Europe’s LNG hunger continues, imports from Russia remain high
With the summer injection season under way, Europe’s gas storage levels are near the top of the 5-year average, and gas injection continues. The US remains Europe’s leading LNG exporter, while Russia, the third-largest supplier, continues to deliver strong volumes.
LNG flows from Russia into Europe have been steady, according to Rystad Energy, with recent flows of 77 million cu m/d (MMcmd) through Ukrainian transit and the Turk Stream infrastructure. February 2023 was a record month for Russian LNG shipments to Europe—1.61 million tonnes, equivalent to 17% of the total LNG volume.
Currently, EU sanctions do not prohibit Russia from exporting LNG to Europe, but individual buyers may actively avoid purchases, such as Germany’s new floating storage and regasification units (FSRUs), which would avoid Russian LNG deliveries.
Meantime, supply from Norwegian flows has held steady. Output from the Norwegian Continental Shelf (NCS) totaled 386.39 MMcmd on Apr. 25, despite multiple ongoing outages at Troll, Kollsnes, Karsto, and Ormen Lange. The Norwegian private industry workers’ strike came to an end Apr. 20.
EU’s storage infrastructure is currently about 58% full, according to the latest confirmed data from AGSI (Aggregated Gas Storage Inventory) on Apr. 24. On a country level, UK storage is 57.3% full, France is at 33%, and Germany sits at 65.7%.
Gas prices are holding steady at $12.92/MMbtu on the Netherlands-based Title Transfer Facility (TTF) on Apr. 25, a weekly decrease of 6%.
US natural gas storage 19% above average as of March
Working natural gas in storage in the US at end-March—generally considered the end of the US storage withdrawal season (November-March)—reached 1,856 bcf, 19% above the 5-year (2018-2022) average, according to estimates from the US Energy Information Administration (EIA).
Higher US natural gas storage reflects below-average natural gas withdrawals from storage during first-quarter 2023, which also leads to lower natural gas prices. Henry Hub natural gas spot prices averaged $5.45 per MMbtu in November 2022, falling to an average of $2.31/MMbtu in March.
Assuming summer injections are similar to the 5-year average, this year’s end-October natural gas inventories would sit 8% above last year’s end-October inventories and 6% above the 5-year average.

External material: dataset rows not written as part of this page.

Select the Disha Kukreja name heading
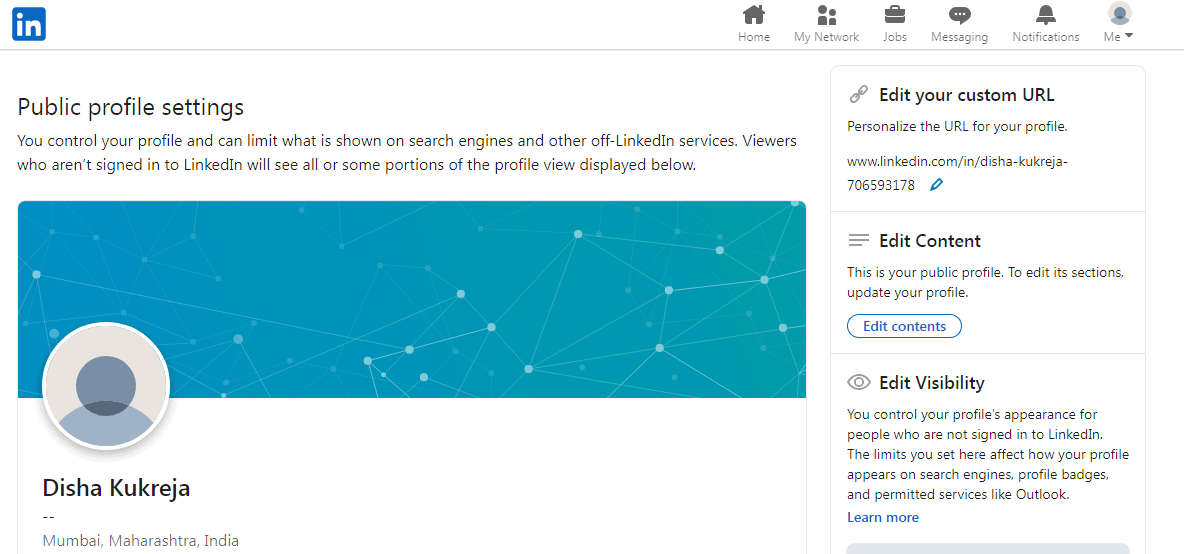The width and height of the screenshot is (1184, 554). [116, 488]
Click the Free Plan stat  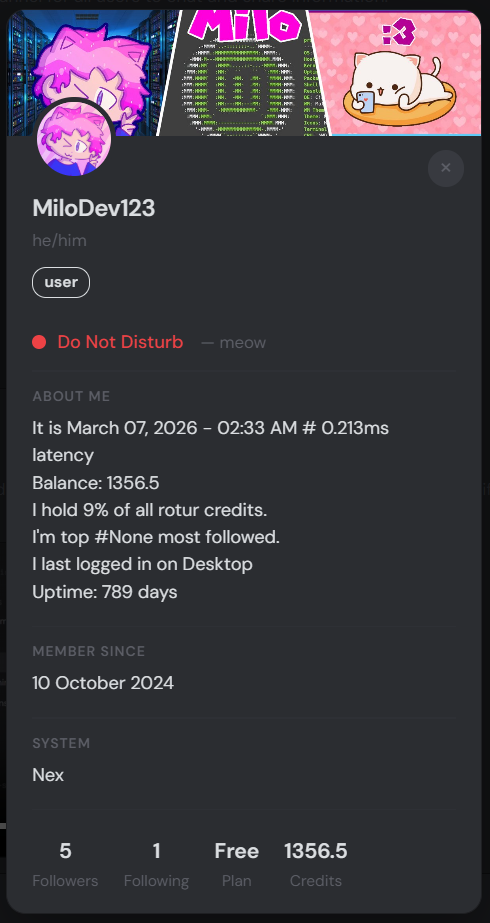237,864
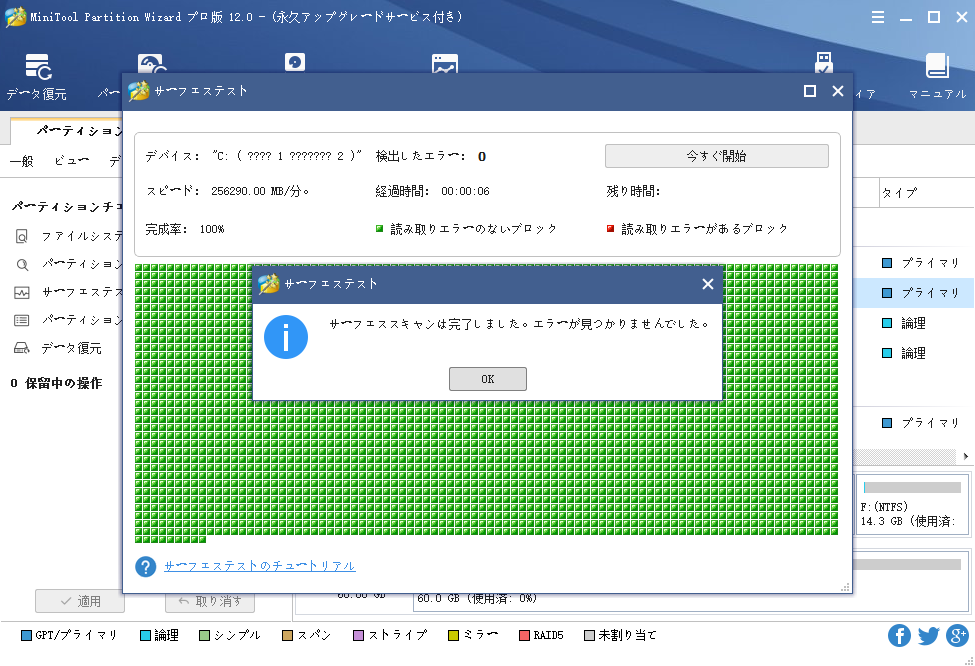Click the Google Plus icon
Viewport: 975px width, 666px height.
click(x=957, y=636)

According to EIA data, US dry natural gas production averaged 101.6 bcfd in first-quarter 2023, up 1.4% from fourth-quarter 2022, thanks to mild weather and the absence of major interruptions. Associated natural gas production in the Permian basin and production in the Haynesville region set new records in early 2023, driving growth in US natural gas production in the quarter. However, US natural gas production would decline slightly in April and May due to pipeline maintenance in West Texas and the Northeast.
Over the summer, as Freeport LNG resumes full operations, and power sector gas consumption increases, combined with relatively flat US gas production, natural gas prices could rise slightly above $3/MMbtu.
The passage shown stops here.